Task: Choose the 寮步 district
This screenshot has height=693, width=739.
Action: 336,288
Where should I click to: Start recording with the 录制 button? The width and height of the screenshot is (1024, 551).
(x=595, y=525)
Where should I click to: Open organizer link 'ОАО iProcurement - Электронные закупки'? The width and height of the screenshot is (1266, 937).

* * *

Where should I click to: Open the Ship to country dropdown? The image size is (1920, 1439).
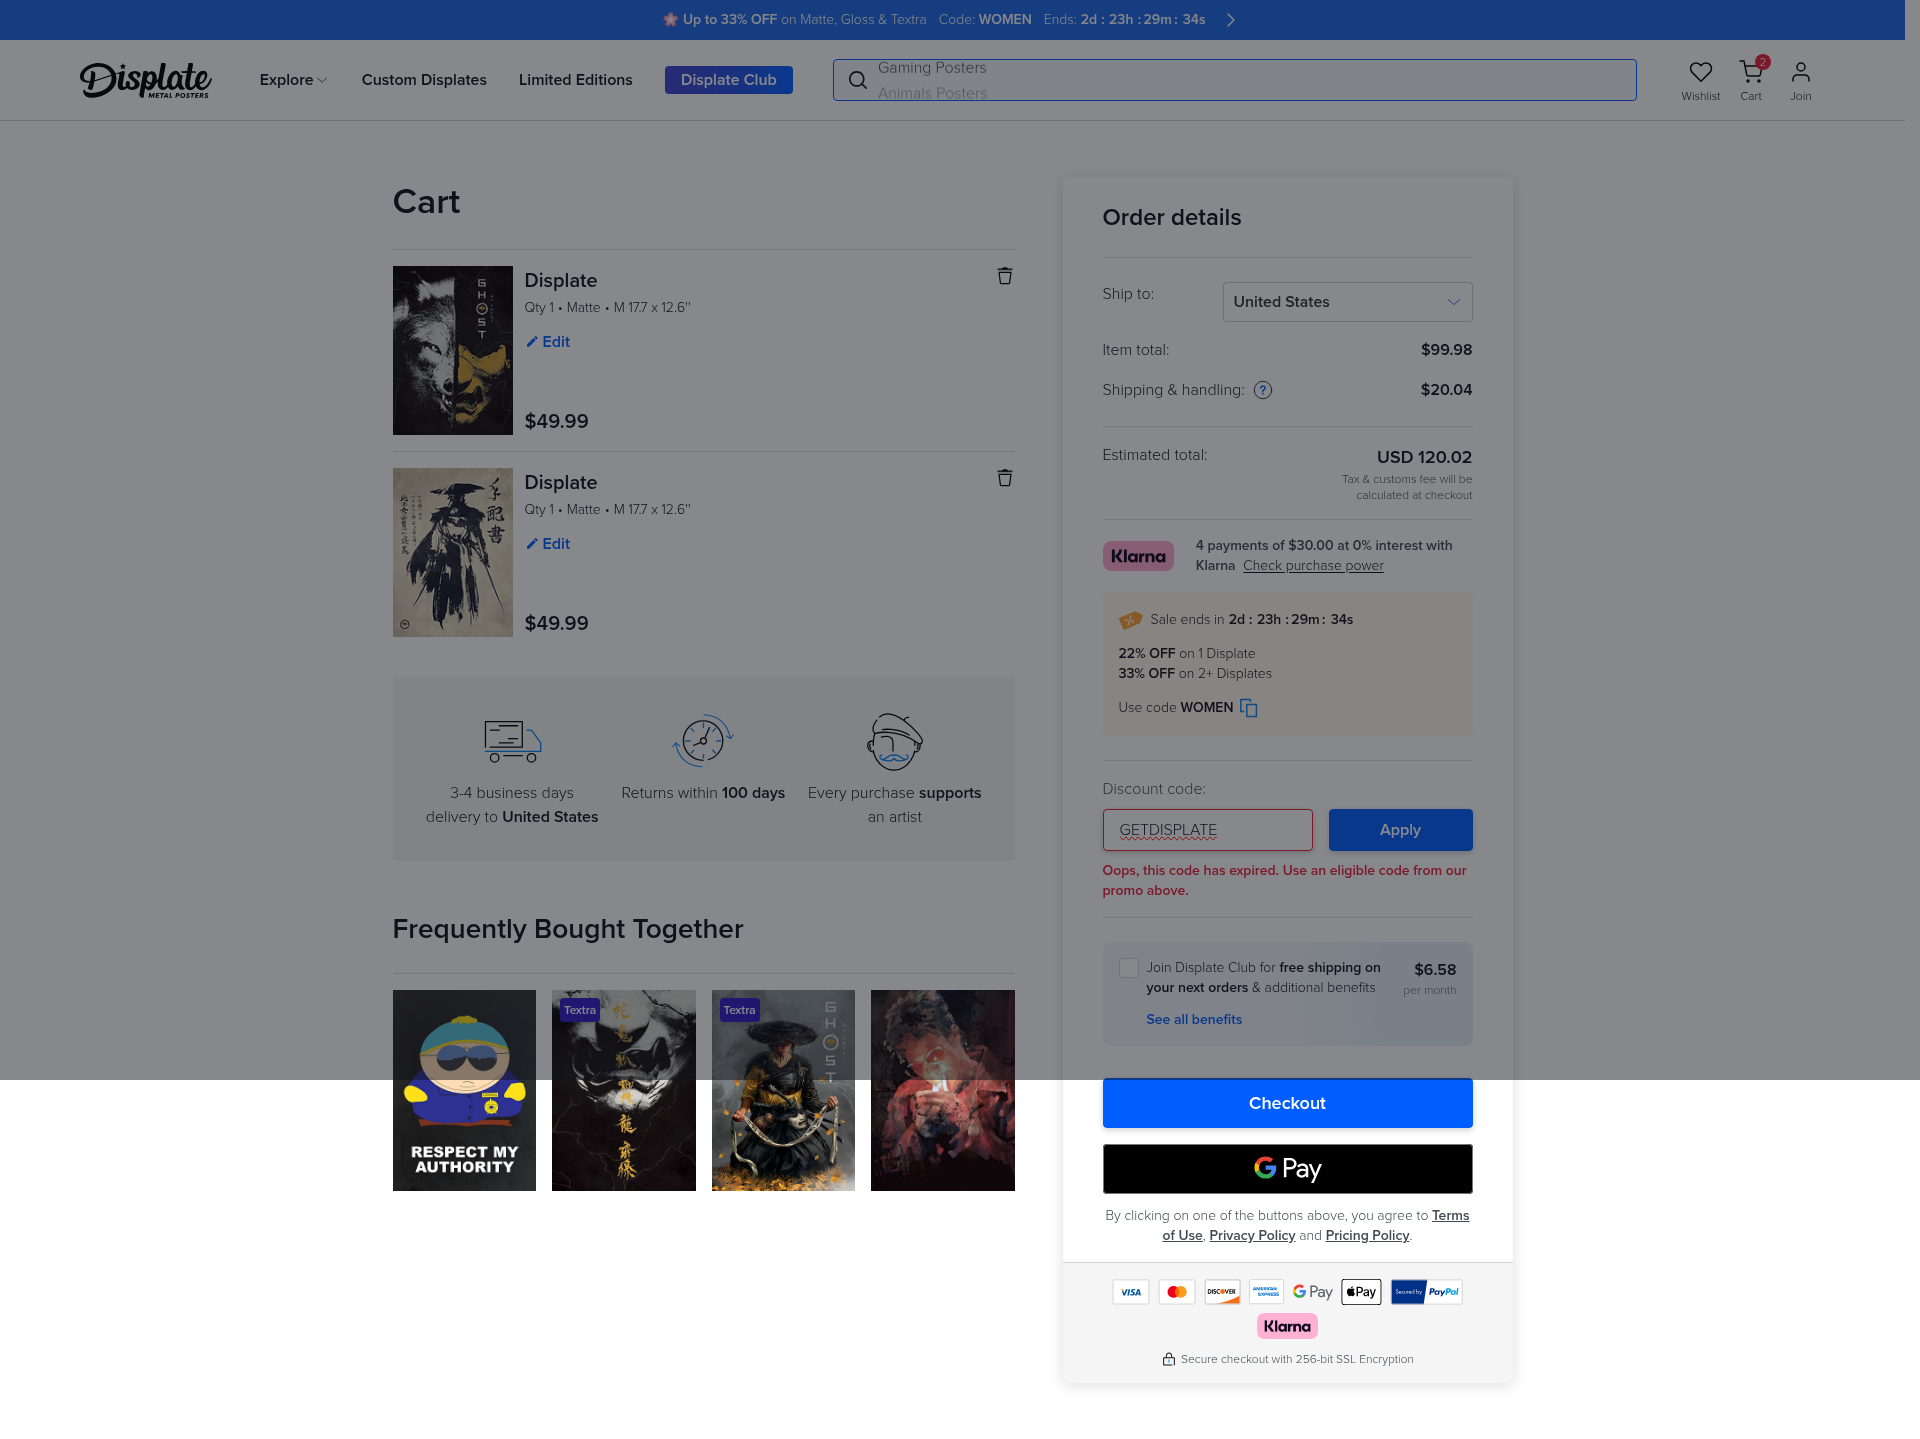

● **Job**
Rewrite the listing from the line with "Task: Choose the 寮步 district" through the line with "Where should I click to: Open organizer", changing "button" to "control" and leaving everything else as it is.

● **Final result**
Task: Choose the 寮步 district
This screenshot has height=693, width=739.
Action: 336,288
Where should I click to: Start recording with the 录制 control? The width and height of the screenshot is (1024, 551).
(x=595, y=525)
Where should I click to: Open organizer link 'ОАО iProcurement - Электронные закупки'? The width and height of the screenshot is (1266, 937).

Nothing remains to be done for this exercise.